> Your objective
Write out the data again from the line containing "This screenshot has width=667, height=570." through the line containing "Looking at the screenshot, I should (x=303, y=147).", switching "retweet" to "repost" and leaving everything else unchanged.

> Exercise input
---

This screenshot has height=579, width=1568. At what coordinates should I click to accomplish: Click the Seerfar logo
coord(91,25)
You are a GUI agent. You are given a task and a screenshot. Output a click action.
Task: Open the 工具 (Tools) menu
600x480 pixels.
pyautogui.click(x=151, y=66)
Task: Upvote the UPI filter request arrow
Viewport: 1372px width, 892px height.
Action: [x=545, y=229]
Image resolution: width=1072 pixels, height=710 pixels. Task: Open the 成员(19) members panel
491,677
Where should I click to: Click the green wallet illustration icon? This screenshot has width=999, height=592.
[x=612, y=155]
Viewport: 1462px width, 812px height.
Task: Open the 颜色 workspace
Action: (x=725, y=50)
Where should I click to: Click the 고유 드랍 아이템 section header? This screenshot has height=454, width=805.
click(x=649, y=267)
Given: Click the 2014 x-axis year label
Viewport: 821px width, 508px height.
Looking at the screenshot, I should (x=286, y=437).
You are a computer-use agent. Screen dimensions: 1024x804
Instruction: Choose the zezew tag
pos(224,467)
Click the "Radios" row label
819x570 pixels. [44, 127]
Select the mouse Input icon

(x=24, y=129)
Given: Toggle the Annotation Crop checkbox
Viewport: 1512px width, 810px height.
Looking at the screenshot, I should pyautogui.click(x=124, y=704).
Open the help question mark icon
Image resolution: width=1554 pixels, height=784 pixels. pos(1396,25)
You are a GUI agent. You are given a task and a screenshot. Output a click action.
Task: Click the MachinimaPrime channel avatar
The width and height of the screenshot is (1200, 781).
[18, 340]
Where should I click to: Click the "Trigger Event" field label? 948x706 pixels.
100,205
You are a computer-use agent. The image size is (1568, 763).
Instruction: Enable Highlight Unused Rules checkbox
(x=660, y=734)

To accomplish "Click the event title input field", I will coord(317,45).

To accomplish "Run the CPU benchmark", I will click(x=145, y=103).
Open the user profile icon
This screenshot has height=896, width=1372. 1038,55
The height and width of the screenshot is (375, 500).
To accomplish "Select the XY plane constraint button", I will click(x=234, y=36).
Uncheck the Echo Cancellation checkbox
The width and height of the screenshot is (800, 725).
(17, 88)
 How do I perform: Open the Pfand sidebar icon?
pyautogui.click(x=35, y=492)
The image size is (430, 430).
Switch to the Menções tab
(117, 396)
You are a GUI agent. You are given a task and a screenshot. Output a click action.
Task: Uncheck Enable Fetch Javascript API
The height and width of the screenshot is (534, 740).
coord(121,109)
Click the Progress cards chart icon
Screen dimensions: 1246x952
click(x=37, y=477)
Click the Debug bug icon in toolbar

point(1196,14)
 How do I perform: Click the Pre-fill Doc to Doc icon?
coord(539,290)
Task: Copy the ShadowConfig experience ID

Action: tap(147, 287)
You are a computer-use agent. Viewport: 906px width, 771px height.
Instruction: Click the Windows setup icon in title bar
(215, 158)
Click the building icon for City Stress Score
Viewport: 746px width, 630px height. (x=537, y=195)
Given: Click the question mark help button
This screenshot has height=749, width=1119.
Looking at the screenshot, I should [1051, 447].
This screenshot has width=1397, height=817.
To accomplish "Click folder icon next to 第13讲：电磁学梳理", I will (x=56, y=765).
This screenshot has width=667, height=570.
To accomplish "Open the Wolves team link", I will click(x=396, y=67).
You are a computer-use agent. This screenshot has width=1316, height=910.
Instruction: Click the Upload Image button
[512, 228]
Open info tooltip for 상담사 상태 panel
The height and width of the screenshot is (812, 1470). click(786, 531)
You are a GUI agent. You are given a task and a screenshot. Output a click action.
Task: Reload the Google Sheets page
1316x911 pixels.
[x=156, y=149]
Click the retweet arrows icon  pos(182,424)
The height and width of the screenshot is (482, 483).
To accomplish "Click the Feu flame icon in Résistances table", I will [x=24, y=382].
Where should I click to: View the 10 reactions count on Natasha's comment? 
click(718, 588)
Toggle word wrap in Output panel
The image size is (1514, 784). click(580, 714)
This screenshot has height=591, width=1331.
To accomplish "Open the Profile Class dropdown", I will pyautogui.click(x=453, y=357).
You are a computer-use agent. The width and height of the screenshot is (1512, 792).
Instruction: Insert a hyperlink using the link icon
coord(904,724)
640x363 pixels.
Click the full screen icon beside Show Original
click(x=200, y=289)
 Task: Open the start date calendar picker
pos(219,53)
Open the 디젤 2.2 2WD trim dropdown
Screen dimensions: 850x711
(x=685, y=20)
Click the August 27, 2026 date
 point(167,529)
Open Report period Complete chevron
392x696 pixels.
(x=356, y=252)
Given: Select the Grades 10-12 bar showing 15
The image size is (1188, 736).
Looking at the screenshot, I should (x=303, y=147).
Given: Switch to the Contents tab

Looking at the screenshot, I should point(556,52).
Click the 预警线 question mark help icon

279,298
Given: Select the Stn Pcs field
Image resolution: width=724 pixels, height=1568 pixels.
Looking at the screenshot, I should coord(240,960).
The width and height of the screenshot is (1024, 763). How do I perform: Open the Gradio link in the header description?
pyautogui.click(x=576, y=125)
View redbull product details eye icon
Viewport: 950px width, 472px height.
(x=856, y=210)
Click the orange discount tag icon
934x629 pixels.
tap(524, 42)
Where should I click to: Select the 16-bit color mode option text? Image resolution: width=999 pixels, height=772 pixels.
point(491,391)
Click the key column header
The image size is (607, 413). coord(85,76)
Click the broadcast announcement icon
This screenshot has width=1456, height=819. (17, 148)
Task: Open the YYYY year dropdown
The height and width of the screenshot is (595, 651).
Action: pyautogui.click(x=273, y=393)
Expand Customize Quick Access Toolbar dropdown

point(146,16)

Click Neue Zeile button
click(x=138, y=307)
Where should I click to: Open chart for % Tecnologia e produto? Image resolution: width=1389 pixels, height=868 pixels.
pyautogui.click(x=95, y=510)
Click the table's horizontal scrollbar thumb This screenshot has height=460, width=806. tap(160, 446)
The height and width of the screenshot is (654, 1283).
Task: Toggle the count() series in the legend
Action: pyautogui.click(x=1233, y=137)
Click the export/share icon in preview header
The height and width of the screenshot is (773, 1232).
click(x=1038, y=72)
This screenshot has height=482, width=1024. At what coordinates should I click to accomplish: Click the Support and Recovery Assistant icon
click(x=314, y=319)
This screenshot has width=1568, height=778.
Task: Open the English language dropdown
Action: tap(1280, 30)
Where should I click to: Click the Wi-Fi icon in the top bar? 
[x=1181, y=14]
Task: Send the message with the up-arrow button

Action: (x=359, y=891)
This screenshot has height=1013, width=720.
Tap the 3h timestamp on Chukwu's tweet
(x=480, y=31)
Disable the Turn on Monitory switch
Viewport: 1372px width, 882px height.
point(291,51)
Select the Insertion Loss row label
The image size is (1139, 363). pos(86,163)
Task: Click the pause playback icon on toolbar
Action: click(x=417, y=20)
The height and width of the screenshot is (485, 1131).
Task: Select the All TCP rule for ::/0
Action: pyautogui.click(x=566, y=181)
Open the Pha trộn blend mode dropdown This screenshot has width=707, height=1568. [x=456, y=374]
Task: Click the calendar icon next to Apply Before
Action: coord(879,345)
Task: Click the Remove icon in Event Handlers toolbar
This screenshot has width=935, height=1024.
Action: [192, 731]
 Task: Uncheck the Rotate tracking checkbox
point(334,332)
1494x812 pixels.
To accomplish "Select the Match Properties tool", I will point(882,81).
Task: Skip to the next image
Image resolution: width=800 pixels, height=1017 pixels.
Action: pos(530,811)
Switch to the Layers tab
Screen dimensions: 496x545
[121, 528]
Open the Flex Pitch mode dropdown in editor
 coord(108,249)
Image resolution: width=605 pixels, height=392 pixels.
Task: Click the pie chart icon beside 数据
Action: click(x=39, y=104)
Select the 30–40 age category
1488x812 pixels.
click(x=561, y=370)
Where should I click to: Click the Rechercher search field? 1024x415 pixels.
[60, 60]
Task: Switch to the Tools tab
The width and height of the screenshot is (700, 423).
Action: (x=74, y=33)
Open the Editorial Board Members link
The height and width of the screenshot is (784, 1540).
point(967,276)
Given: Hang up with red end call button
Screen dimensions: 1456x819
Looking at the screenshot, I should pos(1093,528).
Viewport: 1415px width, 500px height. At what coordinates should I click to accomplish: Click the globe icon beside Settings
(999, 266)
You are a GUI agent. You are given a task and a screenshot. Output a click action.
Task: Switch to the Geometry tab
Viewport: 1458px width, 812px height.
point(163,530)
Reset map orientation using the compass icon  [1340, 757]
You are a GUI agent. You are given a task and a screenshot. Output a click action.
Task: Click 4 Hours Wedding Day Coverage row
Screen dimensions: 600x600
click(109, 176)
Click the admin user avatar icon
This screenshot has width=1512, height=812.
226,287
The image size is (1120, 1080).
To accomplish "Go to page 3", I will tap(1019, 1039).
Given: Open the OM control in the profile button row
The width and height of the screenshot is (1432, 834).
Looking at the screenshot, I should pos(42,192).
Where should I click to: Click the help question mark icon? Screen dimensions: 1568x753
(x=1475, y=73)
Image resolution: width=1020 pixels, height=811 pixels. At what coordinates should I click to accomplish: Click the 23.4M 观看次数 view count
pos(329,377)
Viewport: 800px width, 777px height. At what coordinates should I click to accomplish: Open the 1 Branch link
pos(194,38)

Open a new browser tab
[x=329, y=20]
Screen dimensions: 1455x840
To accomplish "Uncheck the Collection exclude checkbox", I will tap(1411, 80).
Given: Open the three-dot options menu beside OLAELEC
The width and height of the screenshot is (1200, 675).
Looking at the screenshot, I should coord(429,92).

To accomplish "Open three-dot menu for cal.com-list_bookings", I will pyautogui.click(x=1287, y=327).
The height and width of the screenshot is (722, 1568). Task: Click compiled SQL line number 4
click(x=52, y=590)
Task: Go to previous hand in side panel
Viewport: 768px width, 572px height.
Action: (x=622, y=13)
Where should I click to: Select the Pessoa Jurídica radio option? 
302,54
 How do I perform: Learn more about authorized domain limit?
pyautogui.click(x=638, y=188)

---

> Complete output
This screenshot has width=667, height=570.
To accomplish "Open the Wolves team link", I will click(x=396, y=67).
You are a computer-use agent. This screenshot has width=1316, height=910.
Instruction: Click the Upload Image button
[512, 228]
Open info tooltip for 상담사 상태 panel
The height and width of the screenshot is (812, 1470). click(786, 531)
You are a GUI agent. You are given a task and a screenshot. Output a click action.
Task: Reload the Google Sheets page
1316x911 pixels.
[x=156, y=149]
Click the repost arrows icon  pos(182,424)
The height and width of the screenshot is (482, 483).
To accomplish "Click the Feu flame icon in Résistances table", I will [x=24, y=382].
Where should I click to: View the 10 reactions count on Natasha's comment? 
click(718, 588)
Toggle word wrap in Output panel
The image size is (1514, 784). click(580, 714)
This screenshot has height=591, width=1331.
To accomplish "Open the Profile Class dropdown", I will pyautogui.click(x=453, y=357).
You are a computer-use agent. The width and height of the screenshot is (1512, 792).
Instruction: Insert a hyperlink using the link icon
coord(904,724)
640x363 pixels.
Click the full screen icon beside Show Original
click(x=200, y=289)
 Task: Open the start date calendar picker
pos(219,53)
Open the 디젤 2.2 2WD trim dropdown
Screen dimensions: 850x711
(x=685, y=20)
Click the August 27, 2026 date
 point(167,529)
Open Report period Complete chevron
392x696 pixels.
(x=356, y=252)
Given: Select the Grades 10-12 bar showing 15
The image size is (1188, 736).
Looking at the screenshot, I should (x=303, y=147).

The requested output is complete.